* **Problem requirements**
Line by line, set down the records below from the first line through the line containing "You are a computer-use". Omit the pictures.

* **The data**
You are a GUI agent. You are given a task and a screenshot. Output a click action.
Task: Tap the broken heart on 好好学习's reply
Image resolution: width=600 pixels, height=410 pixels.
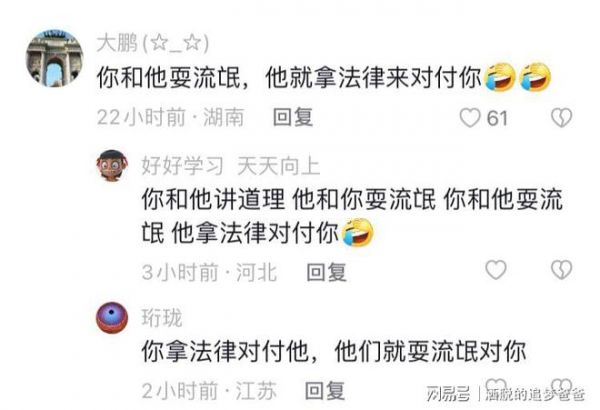[x=561, y=270]
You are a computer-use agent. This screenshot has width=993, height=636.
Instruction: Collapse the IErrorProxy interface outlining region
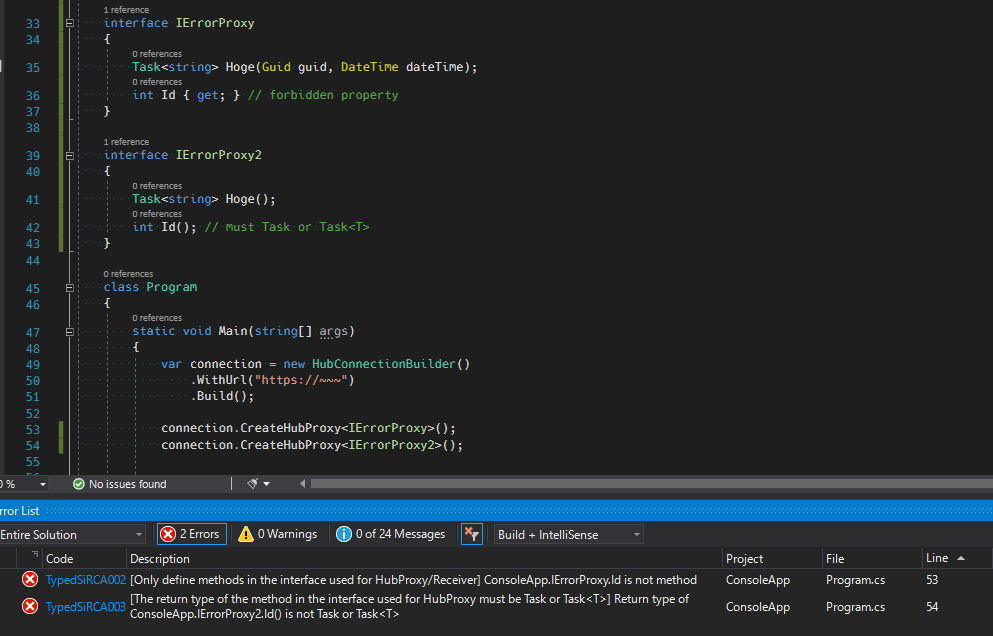tap(68, 23)

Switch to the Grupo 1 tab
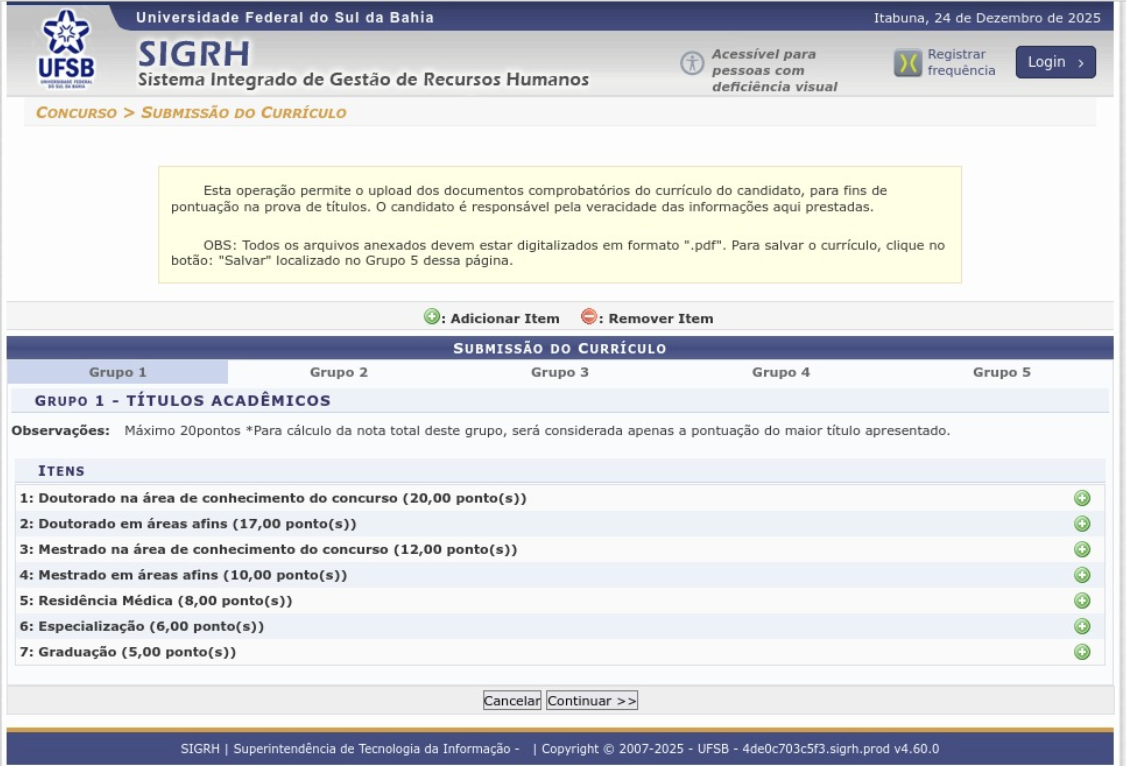(x=118, y=372)
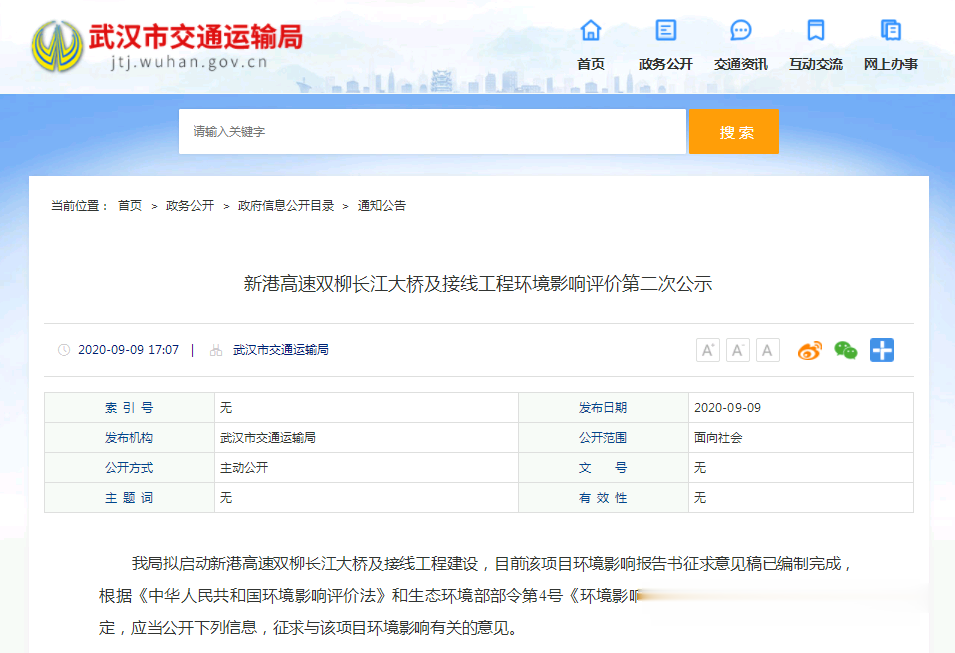The height and width of the screenshot is (653, 955).
Task: Click the clock icon beside the publish time
Action: [x=62, y=349]
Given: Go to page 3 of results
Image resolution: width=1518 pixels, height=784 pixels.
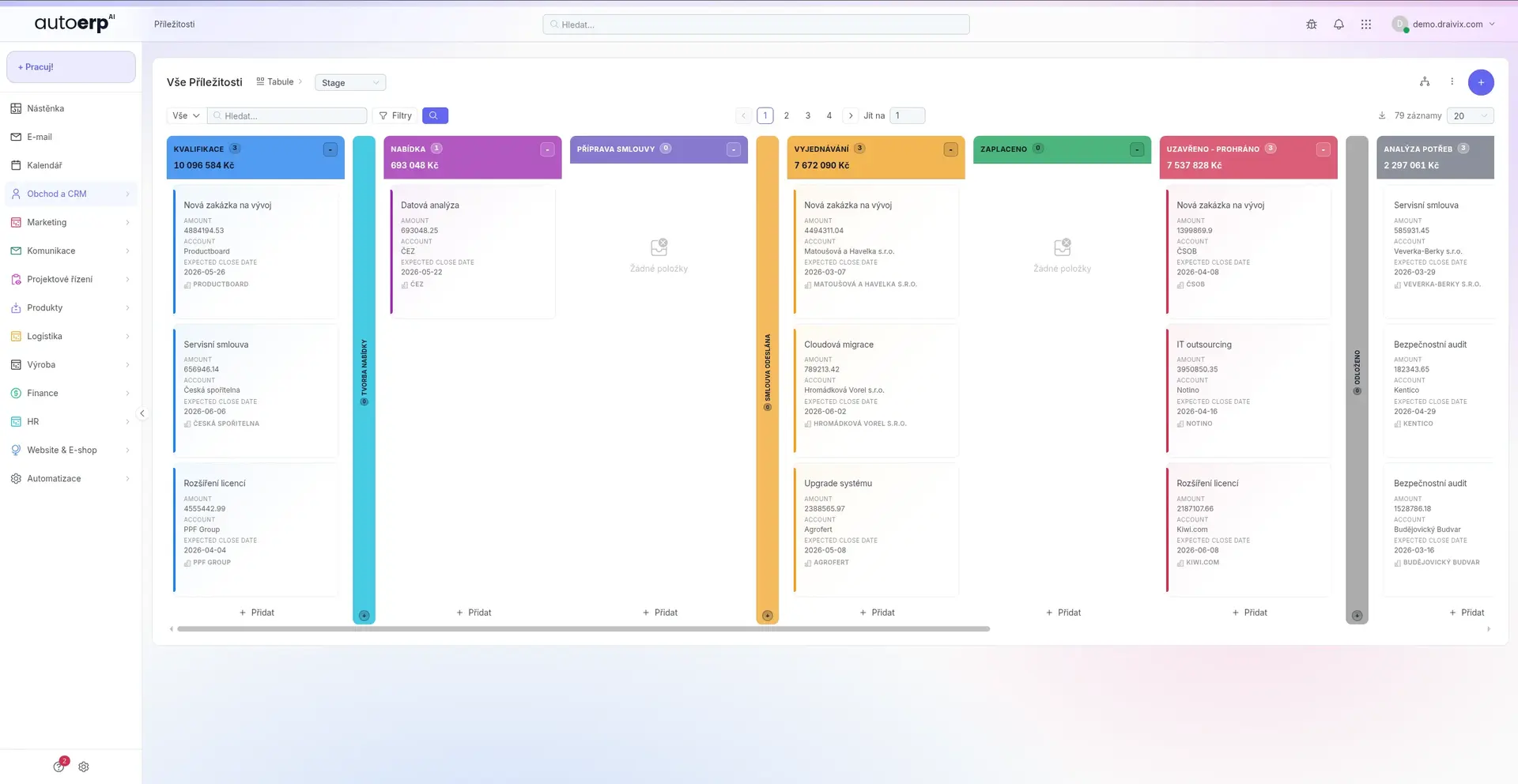Looking at the screenshot, I should (807, 115).
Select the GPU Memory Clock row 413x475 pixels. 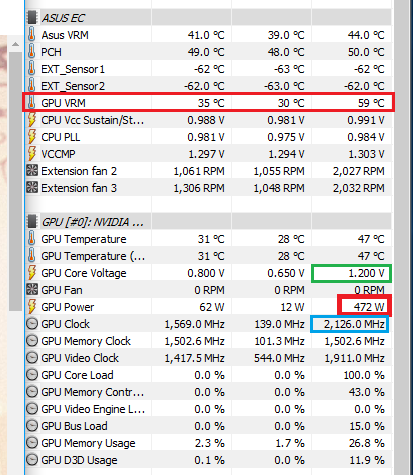pos(208,341)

* **Written reply**
You are a GUI agent. You are given a task and a screenshot. Output a click action.
Task: Tap the broken heart on 好好学习's reply
Image resolution: width=600 pixels, height=410 pixels.
[x=561, y=270]
You are a computer-use agent. This screenshot has width=993, height=636.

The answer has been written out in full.